**DESCRIPTION OF THE TASK**.
Lines below that include the word "header" should each be copied.

------------------------------------------------

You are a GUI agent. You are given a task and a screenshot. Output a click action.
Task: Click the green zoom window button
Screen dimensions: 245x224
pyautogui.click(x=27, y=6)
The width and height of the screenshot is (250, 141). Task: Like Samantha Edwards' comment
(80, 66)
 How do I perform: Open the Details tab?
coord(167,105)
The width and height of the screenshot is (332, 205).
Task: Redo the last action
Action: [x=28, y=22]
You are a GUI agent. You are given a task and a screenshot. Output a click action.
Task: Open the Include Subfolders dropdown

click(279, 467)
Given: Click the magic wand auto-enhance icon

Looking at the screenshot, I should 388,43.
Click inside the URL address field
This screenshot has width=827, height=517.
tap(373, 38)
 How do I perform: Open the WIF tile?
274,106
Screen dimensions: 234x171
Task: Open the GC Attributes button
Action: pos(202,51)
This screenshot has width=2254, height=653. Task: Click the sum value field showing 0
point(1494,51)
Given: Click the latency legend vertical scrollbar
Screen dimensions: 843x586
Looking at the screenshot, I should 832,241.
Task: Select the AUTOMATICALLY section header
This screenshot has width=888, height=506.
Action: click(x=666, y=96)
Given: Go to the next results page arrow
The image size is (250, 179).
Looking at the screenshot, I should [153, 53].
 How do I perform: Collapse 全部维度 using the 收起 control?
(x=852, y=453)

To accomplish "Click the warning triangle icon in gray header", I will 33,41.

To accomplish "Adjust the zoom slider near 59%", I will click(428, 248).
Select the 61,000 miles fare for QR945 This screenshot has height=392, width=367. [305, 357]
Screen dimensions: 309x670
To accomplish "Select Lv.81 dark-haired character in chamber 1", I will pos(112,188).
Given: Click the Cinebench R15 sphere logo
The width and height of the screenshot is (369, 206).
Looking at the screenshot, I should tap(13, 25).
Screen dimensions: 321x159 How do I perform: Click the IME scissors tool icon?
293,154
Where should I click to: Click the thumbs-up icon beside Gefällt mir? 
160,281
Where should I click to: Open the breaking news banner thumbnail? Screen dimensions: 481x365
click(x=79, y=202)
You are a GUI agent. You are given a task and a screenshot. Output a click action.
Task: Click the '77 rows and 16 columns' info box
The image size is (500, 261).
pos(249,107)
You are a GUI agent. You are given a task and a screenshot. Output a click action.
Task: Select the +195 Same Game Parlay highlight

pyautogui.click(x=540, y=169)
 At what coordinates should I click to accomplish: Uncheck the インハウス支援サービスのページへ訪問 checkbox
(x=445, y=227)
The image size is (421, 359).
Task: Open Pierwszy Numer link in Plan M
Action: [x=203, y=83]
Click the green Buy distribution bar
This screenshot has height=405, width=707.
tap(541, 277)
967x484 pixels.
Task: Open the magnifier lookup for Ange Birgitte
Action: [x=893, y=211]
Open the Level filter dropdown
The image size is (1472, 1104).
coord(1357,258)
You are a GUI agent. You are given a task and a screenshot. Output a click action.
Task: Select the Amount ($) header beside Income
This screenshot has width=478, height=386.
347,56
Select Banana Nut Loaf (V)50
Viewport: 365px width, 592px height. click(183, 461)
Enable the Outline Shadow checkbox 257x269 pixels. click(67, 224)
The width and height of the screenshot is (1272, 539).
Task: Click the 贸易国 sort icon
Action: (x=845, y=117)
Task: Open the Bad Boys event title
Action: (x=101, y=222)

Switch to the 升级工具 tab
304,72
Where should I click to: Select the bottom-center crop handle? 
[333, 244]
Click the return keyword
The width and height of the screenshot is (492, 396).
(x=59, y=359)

------------------------------------------------

**PROBLEM SOLUTION**.
Task: Select the AUTOMATICALLY section header
To accomplish "Click the warning triangle icon in gray header", I will 33,41.
Task: Select the Amount ($) header beside Income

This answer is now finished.